▶ [PROMPT]:
Only one stretch of the data below is needed. Output the lines from the one with "ネットショップにおける転換率とは？計算方法から目安、具体的な改善施策まで (51, 2264)" up to and including the one with "ネットショップの梱包とは？必要な資材や梱包の重要性について (51, 2432)", exactly as they stand.

RECORDS TO USE Block Start

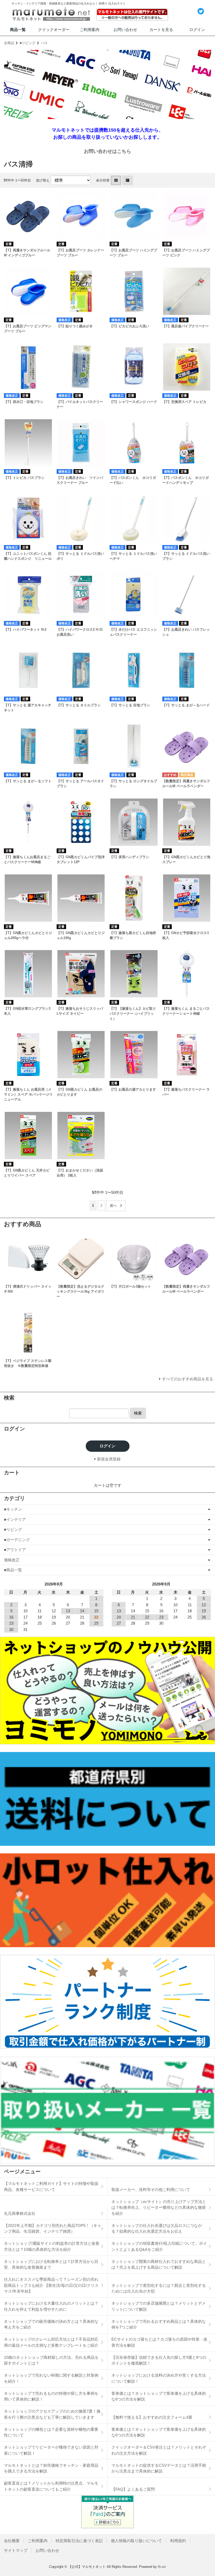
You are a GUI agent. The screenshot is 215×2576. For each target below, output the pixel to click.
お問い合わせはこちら (107, 151)
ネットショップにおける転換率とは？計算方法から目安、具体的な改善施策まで (51, 2264)
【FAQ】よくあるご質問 (133, 2489)
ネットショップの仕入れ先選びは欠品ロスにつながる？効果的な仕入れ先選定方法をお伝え (156, 2228)
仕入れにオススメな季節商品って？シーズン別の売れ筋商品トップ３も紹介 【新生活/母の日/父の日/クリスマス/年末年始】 (51, 2285)
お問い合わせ (125, 29)
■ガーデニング (17, 1539)
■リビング (27, 43)
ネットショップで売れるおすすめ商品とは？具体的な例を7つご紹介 (158, 2324)
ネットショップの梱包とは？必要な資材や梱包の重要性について (51, 2432)
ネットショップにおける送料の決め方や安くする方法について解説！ (158, 2378)
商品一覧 (18, 29)
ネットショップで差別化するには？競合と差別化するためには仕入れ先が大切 (158, 2288)
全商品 (9, 43)
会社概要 (12, 2540)
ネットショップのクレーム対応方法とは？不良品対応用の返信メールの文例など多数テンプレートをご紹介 (51, 2342)
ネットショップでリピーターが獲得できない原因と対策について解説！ (51, 2450)
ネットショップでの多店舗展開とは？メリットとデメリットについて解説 (158, 2306)
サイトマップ (16, 2550)
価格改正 (12, 1560)
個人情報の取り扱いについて (136, 2540)
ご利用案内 (89, 29)
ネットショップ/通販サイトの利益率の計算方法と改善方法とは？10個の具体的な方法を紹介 (51, 2246)
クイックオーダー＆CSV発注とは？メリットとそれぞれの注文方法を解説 (158, 2450)
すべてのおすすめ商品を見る (187, 1379)
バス (44, 43)
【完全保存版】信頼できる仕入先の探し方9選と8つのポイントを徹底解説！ (158, 2360)
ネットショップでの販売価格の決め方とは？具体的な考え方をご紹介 (51, 2324)
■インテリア (15, 1519)
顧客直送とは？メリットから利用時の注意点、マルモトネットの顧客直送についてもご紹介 (51, 2486)
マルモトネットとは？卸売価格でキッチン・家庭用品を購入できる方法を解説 (51, 2468)
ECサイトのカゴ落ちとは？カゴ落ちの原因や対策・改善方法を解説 (159, 2342)
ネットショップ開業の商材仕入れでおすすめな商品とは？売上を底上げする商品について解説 (158, 2264)
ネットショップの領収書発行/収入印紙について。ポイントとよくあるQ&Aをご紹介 (159, 2246)
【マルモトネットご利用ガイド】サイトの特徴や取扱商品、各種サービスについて (51, 2186)
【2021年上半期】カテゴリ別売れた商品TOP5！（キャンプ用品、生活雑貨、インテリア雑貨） (52, 2228)
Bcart (162, 2567)
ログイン (197, 29)
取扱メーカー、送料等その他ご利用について (150, 2189)
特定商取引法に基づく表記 (79, 2540)
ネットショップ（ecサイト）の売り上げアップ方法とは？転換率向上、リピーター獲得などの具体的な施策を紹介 (158, 2207)
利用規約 (178, 2540)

RECORDS TO USE Block End

▶ [YOUR RESPONSE]:
ネットショップにおける転換率とは？計算方法から目安、具体的な改善施策まで (51, 2264)
【FAQ】よくあるご質問 (133, 2489)
ネットショップの仕入れ先選びは欠品ロスにつながる？効果的な仕入れ先選定方法をお伝え (156, 2228)
仕入れにオススメな季節商品って？シーズン別の売れ筋商品トップ３も紹介 【新生活/母の日/父の日/クリスマス/年末年始】 (51, 2285)
お問い合わせ (125, 29)
■ガーデニング (17, 1539)
■リビング (27, 43)
ネットショップで売れるおすすめ商品とは？具体的な例を7つご紹介 (158, 2324)
ネットショップの梱包とは？必要な資材や梱包の重要性について (51, 2432)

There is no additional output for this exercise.